Slindon Forge has opened its doors for the first time this week and materials from Chichester Festival Theatre’s temporary structure, the Theatre on the Fly, have played a vital part.
Scaffolding boards from the structure have been recycled by people with learning disabilities at the Aldingbourne Trust to be used as shelving in the new café and shop which opened on Tuesday.
The Forge project is a community-driven response to the decline in village amenities that in recent years has seen the closure of a previous shop, a pub and the post-office.
Mike Imms, a director of The Forge Society, said: “This is a wonderful bonus for us since the whole Forge project is about regeneration and community.
“Not only has it enabled the Aldingbourne Trust on the outskirts of the village to get involved, but we are recycling materials that have already contributed to the entertainment of many in our community during this summer.
“Our new shop and café has been very busy, there are lots of happy people!
“We hope that these shelves will generate sales as dramatic as their previous life.”
The historically important but rundown building, which is thought to be about 140 years old, is situated between the village hall and a recently-planted community orchard.
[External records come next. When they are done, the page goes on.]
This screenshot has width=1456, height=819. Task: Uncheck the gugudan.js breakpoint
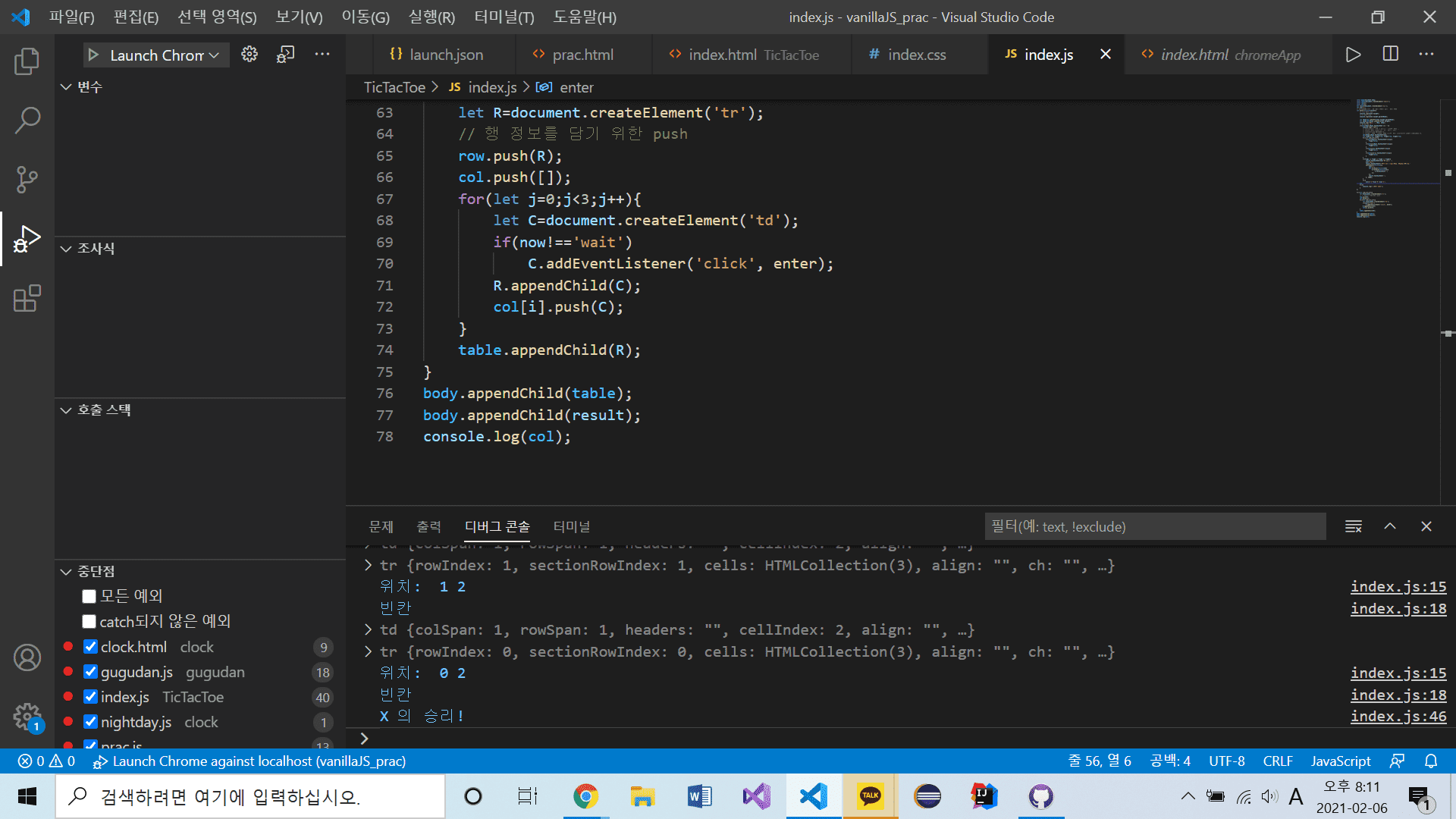tap(90, 672)
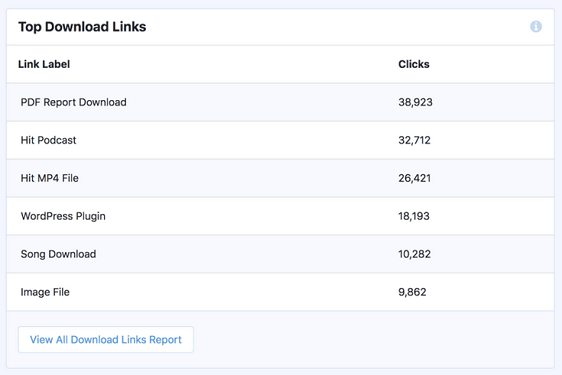Click the 10,282 clicks value
The width and height of the screenshot is (562, 375).
click(415, 254)
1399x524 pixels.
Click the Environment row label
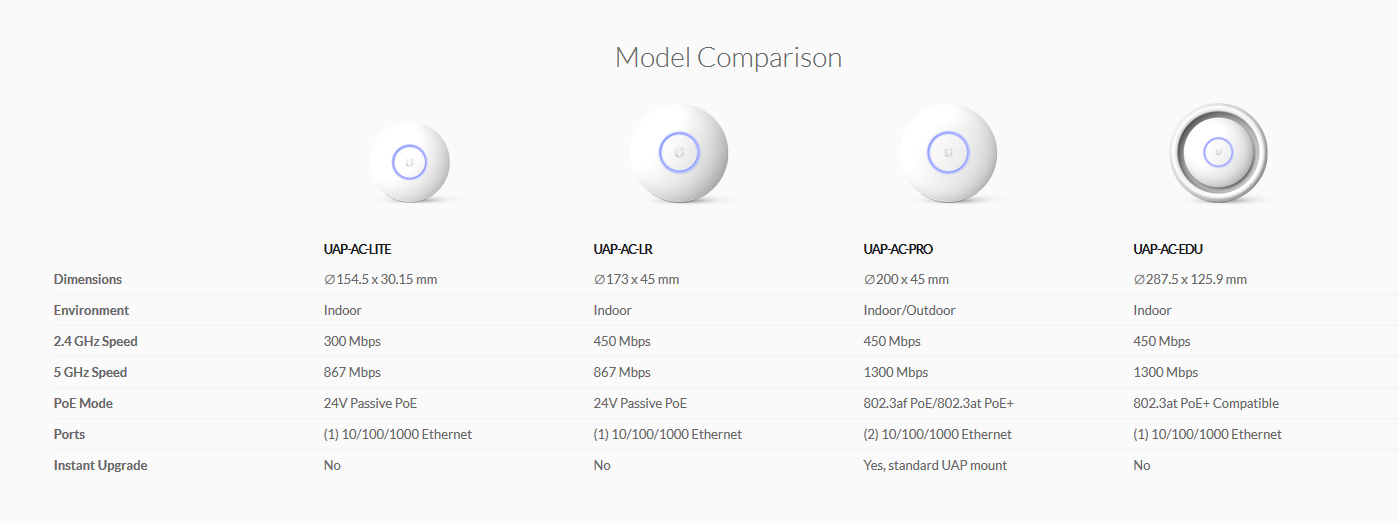pyautogui.click(x=91, y=311)
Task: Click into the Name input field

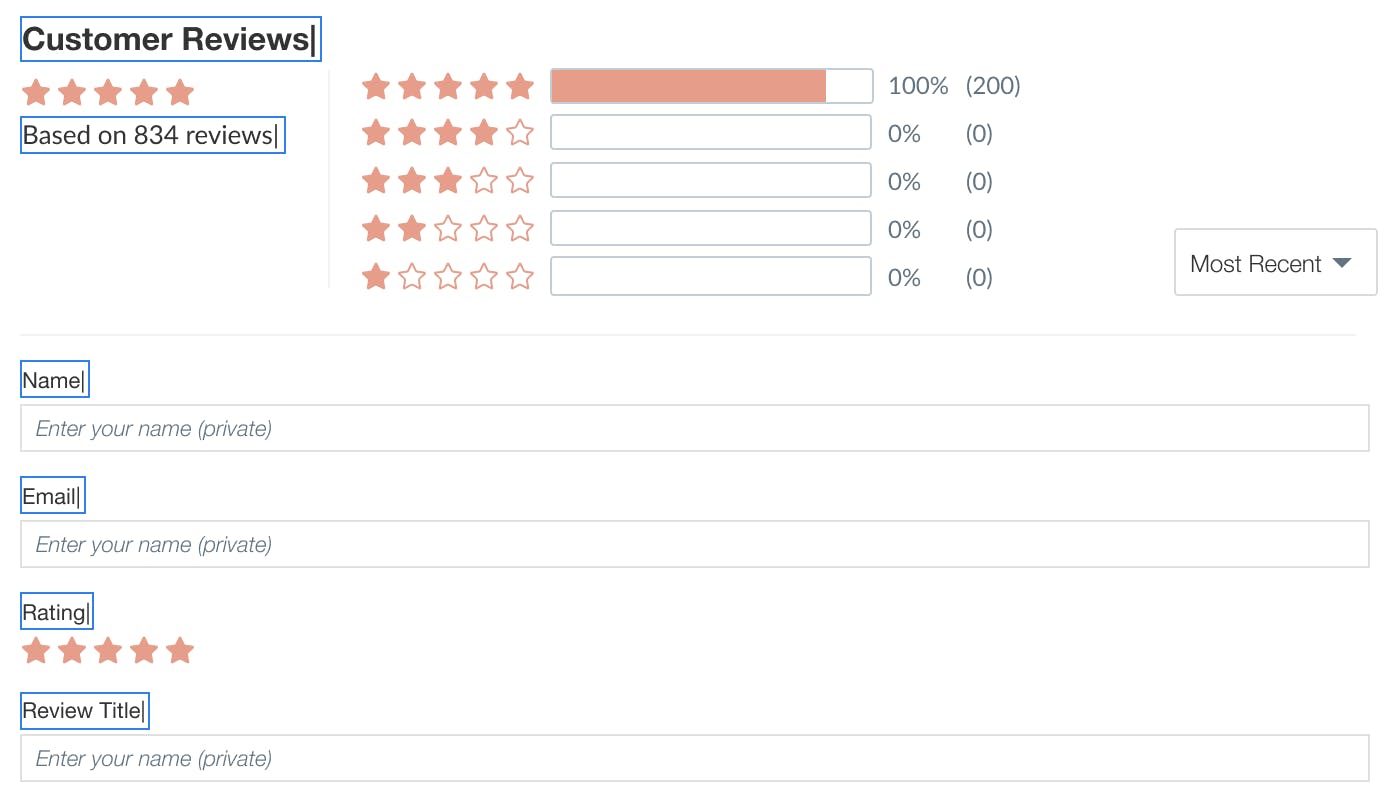Action: click(695, 428)
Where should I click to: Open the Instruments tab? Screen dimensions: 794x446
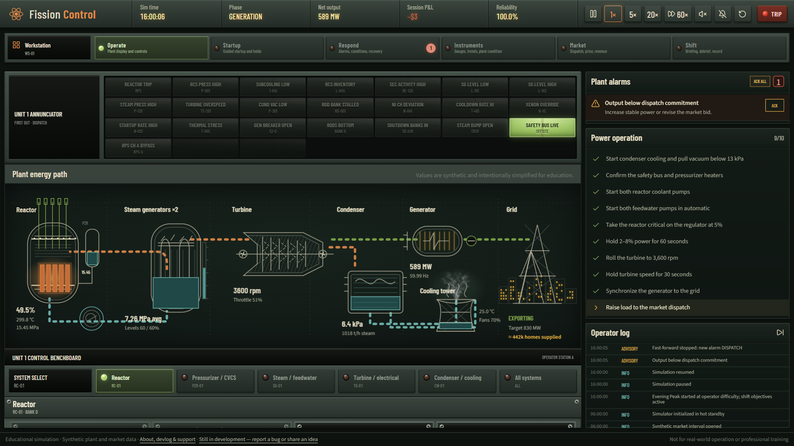coord(498,48)
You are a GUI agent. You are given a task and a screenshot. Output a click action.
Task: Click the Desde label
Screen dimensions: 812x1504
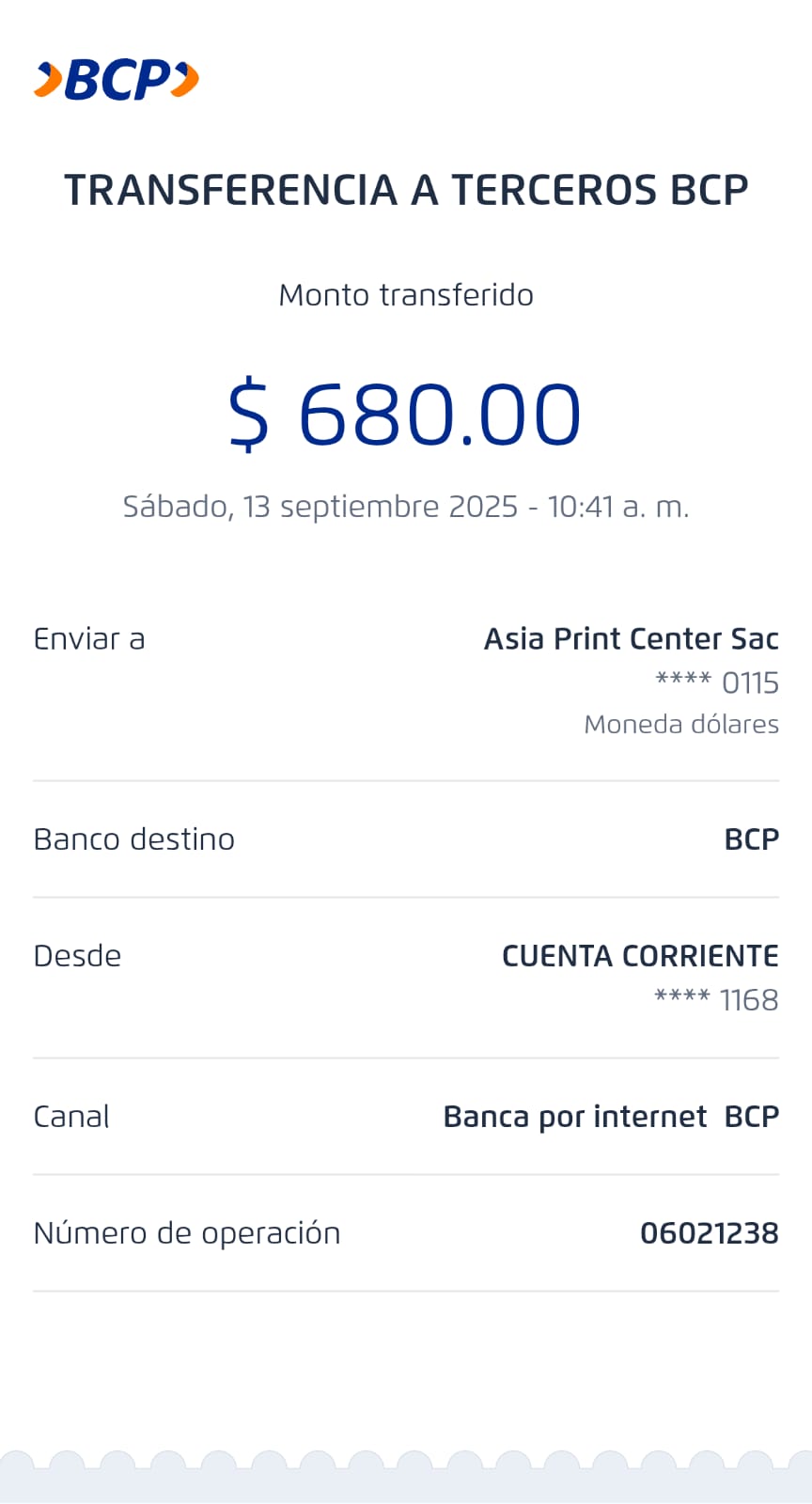click(x=77, y=956)
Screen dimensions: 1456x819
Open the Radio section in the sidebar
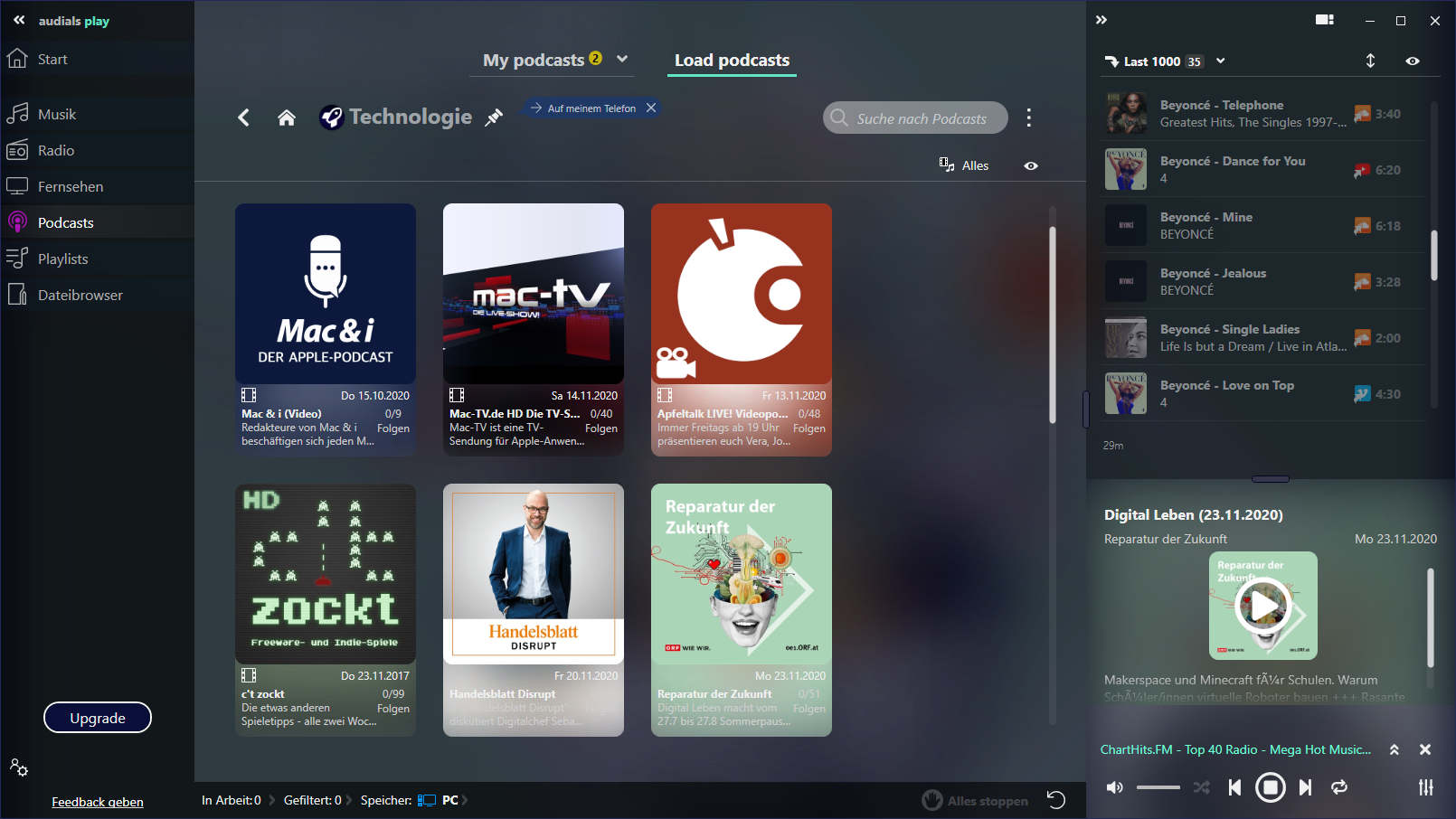click(56, 151)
Tim Hoare, director of Fred’s Diner at Theatre on the Fly, said: “One of the most exciting aspects of our temporary pop-up theatre space was the various ways that it engaged with our community, from the volunteers to the supportive businesses.
“We are delighted we’ve been able to extend the life of Theatre on the Fly in a sustainable way through recycling the wood used in the theatre build. We wish Slindon the very best with their new community initiative.”
The cafe has also obtained a licence to sell alcohol, and locally-brewed beer named after Slindon’s old pubs will be available.